As for the challenges facing APA in the next several years, Bernstein said that the Association is "struggling with its relevance to the next generation of psychiatrists," who have different expectations for their work life and their professional association than did the psychiatrists who preceded them and built the current APA. Bernstein, a longtime educator, said, "I have devoted my career to preparing the next generation of psychiatrists, and this is the time for APA to reshape itself so it can better meet the needs of patients, future psychiatrists, and those now beginning their careers."

Jeffrey Geller, M.D., of Massachusetts won the three-way race to succeed Bernstein as vice president. He received 55.7 percent of the vote after the preferential ballot plan was applied. Coming in second was Area 4 Trustee Sidney Weissman, M.D., of Chicago, followed by former Assembly Speaker Jeffrey Akaka, M.D., of Honolulu.

Under the preferential voting system, which is used in races with more than two candidates, voters are asked to rank the candidates in the order in which they would like to see them win. If no candidate garners a majority in the first round of counting, the candidate with the lowest number of votes is eliminated—in this case that was Akaka—and the second-choice votes on the ballots cast for him or her are redistributed to the remaining candidates. Geller received a majority after the redistributed votes were apportioned between him and Weissman.

Each year one of APA's three trustee-at-large positions is open for election, and this year it was the one reserved for an early career psychiatrist. The winner was Joyce Spurgeon, M.D., of Louisville, Ky., who outpolled Harsh Trivedi, M.D., of Providence, R.I. Spurgeon received 57.2 percent of the vote.

Three of APA's Areas also elected trustees this year, and two of the three victors will be joining the Board for the first time.

In Area 1 the new trustee will be Frederick Stoddard Jr., M.D., of Boston, who won 55.2 percent of the vote to defeat Robert Feder, M.D., of Manchester, N.H. Area 1 includes the New England states plus the Canadian district branches for Ontario and for Quebec and Eastern Canada.

The new Area 4 trustee will be John Wernert, M.D., of Indianapolis. He received 64.4 percent of the vote against his opponent, Sul Ross Thorward, M.D., of Columbus, Ohio. Area 4 is composed of the Midwestern states.

In Area 7, which includes the Rocky Mountain states, Alaska, Hawaii, the West Coast except for California, and Western Canada, William Womack, M.D., of Seattle won a second term on the Board. He garnered 51.3 percent of the vote in defeating Constance Powell, M.D., of Portland, Ore.

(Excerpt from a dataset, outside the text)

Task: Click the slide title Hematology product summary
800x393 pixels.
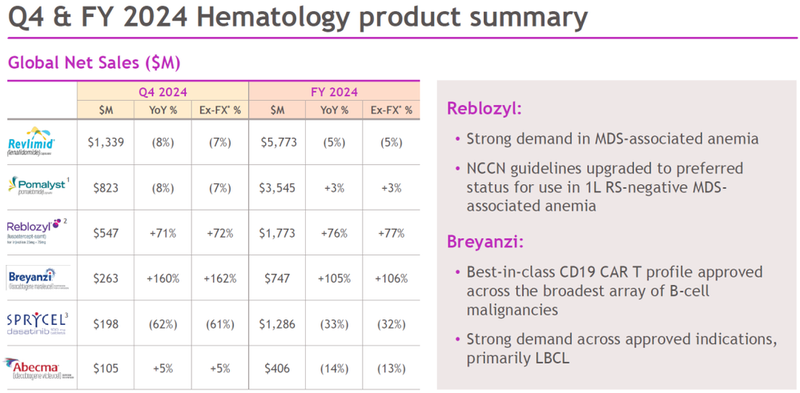Action: point(391,19)
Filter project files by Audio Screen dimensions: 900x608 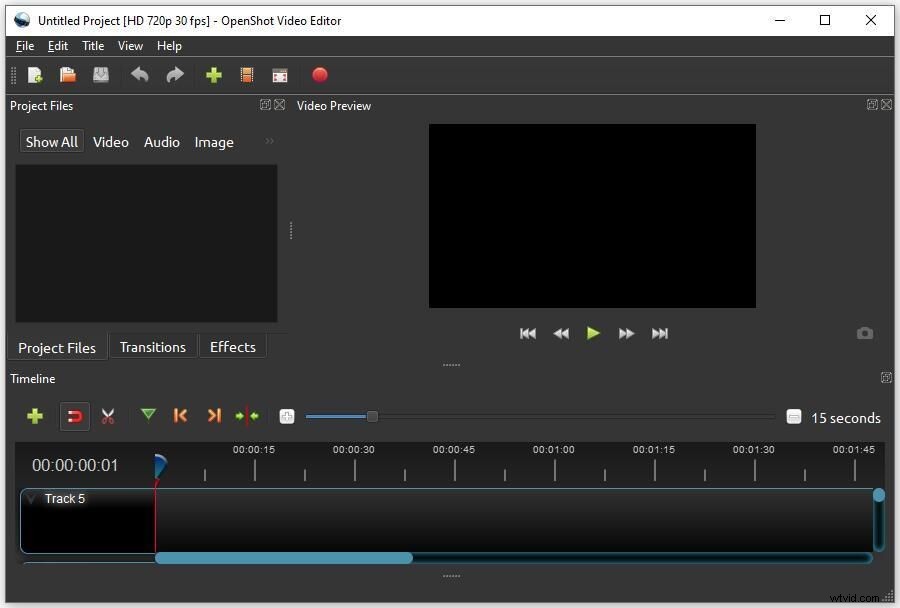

A trio of candidates also competed for the Board's member-in-training trustee-elect (MITTE) position. Kayla Pope, M.D., a Children's National Medical Center/National Institute of Mental Health child psychiatry fellow, emerged the winner. She received 53.2 percent of the votes after those of the third-place finisher, Erick Cheung, M.D., were redistributed between her and Laura Kent, M.D., who came in second. Cheung is a resident at the University of California at Los Angeles, and Kent is a resident at New York State Psychiatric Institute/Columbia Presbyterian Medical Center.